→ Objective
Rewrite the records below with each "pixels" changed to "px", keeping every other character unchanged.

→ Exercise data
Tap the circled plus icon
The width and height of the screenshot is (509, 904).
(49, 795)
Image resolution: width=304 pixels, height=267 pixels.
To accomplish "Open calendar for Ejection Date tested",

→ Response below
Tap the circled plus icon
The width and height of the screenshot is (509, 904).
(49, 795)
Image resolution: width=304 px, height=267 px.
To accomplish "Open calendar for Ejection Date tested",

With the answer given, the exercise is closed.